二人默契的想起之前那一次的不欢而散,柏砚眸子动了动,心想:这家伙大概又要逼我吃完了,肚子好涨
不吃就算了。岂料萧九秦盯着他半天,最后妥协。
不得不说,柏砚有些意外,但是令他意外的还在后头,萧九秦抬手将碗里剩下的粥给喝完了。
柏砚呆了。
虽是少年时期二人也没少干这种事,但是不知为何,这一次就叫他分外难捱。
你脸红什么?萧九秦眯眼。
你不嫌弃我吃过的吗?柏砚默默开口,有些怔然。
萧九秦闻言一怔,先前没有什么感觉,但是被柏砚点破就觉得有些奇怪,最后脑子一团乱麻,萧侯爷粗声粗气斥道,外边灾民连口水都喝不上,我等浪费粮食于心何安?
哦柏砚垂头。
他本就是带了伤,身子又纤瘦,看起来要倒不倒的模样,萧九秦忽然就生出一股负罪感,他骂自己,不就是一碗粥的事情么,凶什么凶,这家伙也不是一次两次这模样了,何必与他一个病人计较!
我,又没有嫌弃你萧九秦说完还是觉得生硬,又添了一句,从来都只有你嫌弃我的份儿,我哪能嫌弃你
柏砚一怔。
第38章 打听 我又不会吃了你。
示弱是个不大容易的事情。
起码柏砚就是这样认为的。
他素来吃软不吃硬, 尤其是萧九秦说软话时,好像世间的事儿都顺着他。
这种错觉让柏砚心里咂摸出一点愉悦来,像是甜糕里掺了麦芽糖似的, 齁甜又回味长久。
萧九秦,你在北疆尽是学着哄人了吗?怎的嘴巴甜了不少。
柏大人没有被逼着喝粥,心里爽快不少,而且萧侯爷嘴巴不毒的时候还是挺顺眼的。
说得这是什么话,北狄那些狗东西都杀不尽了, 哪有工夫去哄人开心。
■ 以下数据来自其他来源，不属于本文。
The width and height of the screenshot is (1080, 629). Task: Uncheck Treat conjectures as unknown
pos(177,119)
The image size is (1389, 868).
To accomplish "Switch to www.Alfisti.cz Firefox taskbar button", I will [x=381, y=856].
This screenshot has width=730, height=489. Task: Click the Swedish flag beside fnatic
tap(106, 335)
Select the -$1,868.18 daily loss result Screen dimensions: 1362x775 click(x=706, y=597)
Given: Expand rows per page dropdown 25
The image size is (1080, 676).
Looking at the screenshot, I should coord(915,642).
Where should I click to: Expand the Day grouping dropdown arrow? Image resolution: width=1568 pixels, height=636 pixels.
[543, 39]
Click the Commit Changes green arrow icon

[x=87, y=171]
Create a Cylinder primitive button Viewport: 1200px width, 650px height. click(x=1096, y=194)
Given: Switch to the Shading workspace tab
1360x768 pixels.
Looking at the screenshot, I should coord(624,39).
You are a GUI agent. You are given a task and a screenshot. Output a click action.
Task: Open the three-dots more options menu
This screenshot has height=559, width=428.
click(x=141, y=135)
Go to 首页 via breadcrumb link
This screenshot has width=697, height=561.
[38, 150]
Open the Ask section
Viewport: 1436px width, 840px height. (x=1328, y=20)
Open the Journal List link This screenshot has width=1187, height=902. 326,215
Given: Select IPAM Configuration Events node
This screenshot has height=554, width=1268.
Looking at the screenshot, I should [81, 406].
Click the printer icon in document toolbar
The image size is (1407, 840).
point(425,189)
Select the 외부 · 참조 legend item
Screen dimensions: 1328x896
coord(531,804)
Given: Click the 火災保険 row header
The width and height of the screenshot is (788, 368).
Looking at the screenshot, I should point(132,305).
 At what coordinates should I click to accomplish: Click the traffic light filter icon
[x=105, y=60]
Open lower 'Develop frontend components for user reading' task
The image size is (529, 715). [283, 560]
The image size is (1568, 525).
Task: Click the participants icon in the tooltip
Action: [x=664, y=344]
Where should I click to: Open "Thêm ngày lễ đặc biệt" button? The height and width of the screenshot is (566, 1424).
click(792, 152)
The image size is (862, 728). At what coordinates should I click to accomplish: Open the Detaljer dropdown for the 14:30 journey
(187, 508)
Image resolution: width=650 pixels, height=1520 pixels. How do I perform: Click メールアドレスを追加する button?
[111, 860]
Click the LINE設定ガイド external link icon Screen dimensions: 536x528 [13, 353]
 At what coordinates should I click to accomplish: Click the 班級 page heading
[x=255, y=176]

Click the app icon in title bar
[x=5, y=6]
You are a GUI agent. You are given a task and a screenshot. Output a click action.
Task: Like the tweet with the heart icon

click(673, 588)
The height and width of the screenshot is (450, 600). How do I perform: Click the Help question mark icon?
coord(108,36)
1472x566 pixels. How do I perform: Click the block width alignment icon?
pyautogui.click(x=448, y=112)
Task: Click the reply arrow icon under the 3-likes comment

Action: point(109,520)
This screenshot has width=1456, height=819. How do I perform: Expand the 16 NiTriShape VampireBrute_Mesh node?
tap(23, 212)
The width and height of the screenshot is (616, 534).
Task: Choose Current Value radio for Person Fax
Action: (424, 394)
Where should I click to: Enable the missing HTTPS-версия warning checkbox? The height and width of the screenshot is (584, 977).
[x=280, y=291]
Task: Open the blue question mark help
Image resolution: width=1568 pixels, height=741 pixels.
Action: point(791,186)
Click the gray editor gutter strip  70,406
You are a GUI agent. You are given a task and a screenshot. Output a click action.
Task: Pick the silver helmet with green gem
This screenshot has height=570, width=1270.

萧九秦哪里知道柏砚是被哄住了,这会儿人也软乎乎的,就是说话奇奇怪怪的, 好像陈醋将将要打翻。
哼。柏砚吃饱了,伤口还疼,直接卷了被子继续睡起来。
这多日殚心竭虑,性命又随时不保, 柏砚装睡最后成了真睡。
萧九秦叫人将碗筷收拾干净,他则趁柏砚睡着出去招待霄阳府同知曾玄。